Least Mean Square Online Predictor A (LMSA-a)
This is an online predictor that is similar to that described in [7, 2] . The Least Mean Square Filter is used as the predictor function. However, because the target FPGA architecture considered in our paper is different (their architecture [3] supports relocation and defragmentation), our approach does not use the priority function that is based on the configuration sizes and the different eviction policies. Rather, the hardware module evicted are those in conflict with the module currently being prefetched. Least Mean Square Online Predictor B (LMSA-b) This is a modification of LMSA-a. Instead of predicting the next hardware task, the algorithm predicts and attempts to prefetch the next task that conflicts in placement with the currently scheduled task.
Experimental Results
In order to show the effect of increasing configuration overhead on the schedule length, we ran experiments by varying the reconfiguration speed from between 1µsec to 20µsec per CLB column. Figure 3 shows the performance increase of the different approaches over the schedule produced by the Simple Scheduler. The threshold of the minimum average execution cycles between two conflicting hardware module is set to 1000 cycles for this experiment. We observe that as reconfiguration speed decreases, the performance gain achieved by all the approaches decreases. With a high reconfiguration overhead, execution just has to wait till reconfiguration completes. The single reconfiguration port also becomes a bottle-neck. Over the range of reconfiguration overheads we considered, the schedule produced by MLS outperforms the others in every case. At best, it can be 30 percent better than those produced by the other schemes.
Related works
Configuration prefetching [5, 6, 7, 2, 4] is one of the techniques proposed to reduce the reconfiguration overhead In [7] , the author described a prefetching technique for partially reconfigurable FPGAs, exploiting the overlap between hardware execution and reconfiguration. In particular, a Markov predictor was introduced for deciding on the next reconfiguration operation. An extension of the work was presented in [2] . Morphosys [8] presented a heuristic context scheduling for its coarse-grained reconfigurable architecture.

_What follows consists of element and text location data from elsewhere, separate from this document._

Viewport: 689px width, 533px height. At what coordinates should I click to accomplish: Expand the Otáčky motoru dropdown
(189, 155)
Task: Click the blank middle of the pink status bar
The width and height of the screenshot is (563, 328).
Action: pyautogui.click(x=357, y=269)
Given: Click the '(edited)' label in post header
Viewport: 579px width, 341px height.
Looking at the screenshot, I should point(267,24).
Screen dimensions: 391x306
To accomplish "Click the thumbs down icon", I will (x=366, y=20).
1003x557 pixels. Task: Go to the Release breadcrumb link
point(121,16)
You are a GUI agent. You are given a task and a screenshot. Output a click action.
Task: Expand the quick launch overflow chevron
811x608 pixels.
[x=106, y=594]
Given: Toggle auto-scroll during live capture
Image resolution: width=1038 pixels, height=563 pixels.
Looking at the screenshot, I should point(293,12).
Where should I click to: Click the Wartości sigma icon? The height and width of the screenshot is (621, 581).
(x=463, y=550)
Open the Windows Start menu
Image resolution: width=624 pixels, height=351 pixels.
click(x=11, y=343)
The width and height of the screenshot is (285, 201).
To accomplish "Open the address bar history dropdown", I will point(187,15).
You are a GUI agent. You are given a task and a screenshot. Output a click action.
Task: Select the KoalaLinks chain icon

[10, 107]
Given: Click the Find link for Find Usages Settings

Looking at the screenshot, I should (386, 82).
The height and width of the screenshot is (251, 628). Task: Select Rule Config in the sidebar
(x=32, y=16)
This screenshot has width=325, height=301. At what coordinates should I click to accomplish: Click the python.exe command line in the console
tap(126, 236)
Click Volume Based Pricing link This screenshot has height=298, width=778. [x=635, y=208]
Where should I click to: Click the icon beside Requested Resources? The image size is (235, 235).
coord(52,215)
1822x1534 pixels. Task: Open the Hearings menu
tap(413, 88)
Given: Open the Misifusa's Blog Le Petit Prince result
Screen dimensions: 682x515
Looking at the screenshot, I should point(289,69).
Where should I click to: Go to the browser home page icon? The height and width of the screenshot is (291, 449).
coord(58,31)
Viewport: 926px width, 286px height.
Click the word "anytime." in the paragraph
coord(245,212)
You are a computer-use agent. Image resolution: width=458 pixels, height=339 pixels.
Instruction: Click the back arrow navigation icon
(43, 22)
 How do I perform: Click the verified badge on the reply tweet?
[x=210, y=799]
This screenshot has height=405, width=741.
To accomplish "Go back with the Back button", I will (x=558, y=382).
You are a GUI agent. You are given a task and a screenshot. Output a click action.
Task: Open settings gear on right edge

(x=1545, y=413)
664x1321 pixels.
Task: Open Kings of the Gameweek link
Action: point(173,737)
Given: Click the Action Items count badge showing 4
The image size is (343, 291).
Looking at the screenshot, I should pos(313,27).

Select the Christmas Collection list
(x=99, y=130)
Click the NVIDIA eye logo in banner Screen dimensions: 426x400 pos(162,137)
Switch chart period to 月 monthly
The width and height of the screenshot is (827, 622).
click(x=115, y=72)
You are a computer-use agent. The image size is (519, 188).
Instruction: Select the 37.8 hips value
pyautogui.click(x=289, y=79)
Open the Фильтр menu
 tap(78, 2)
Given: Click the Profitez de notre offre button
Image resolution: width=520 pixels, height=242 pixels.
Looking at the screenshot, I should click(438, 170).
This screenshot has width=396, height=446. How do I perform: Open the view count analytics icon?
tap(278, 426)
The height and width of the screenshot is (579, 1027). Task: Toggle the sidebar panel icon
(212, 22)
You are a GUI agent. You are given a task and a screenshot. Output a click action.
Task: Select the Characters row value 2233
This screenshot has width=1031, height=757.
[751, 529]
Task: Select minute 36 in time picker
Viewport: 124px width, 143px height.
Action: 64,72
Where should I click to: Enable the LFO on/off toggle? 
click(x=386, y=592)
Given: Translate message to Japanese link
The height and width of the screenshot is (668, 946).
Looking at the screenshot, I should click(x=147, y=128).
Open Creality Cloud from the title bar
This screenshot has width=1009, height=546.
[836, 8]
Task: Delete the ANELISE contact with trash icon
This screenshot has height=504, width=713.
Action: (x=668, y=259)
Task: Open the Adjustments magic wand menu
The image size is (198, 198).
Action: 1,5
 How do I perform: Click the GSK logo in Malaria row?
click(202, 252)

In most FPGAs and partially reconfigurable FPGAbased platforms such as the Erlangen Slot Machine (ESM) [1, 9] , the reconfiguration interface may be considered as just another resource. Hence, for applications that have static reconfiguration needs, resource-constrained scheduling techniques may be used to schedule FPGA resources and reconfiguration interface simultaneously [4] . In this paper, we consider traces of actors which are requests for hardware activations of complex tasks. Therefore, our work goes beyond earlier ones done mainly on simple unconditional data-flow graphs.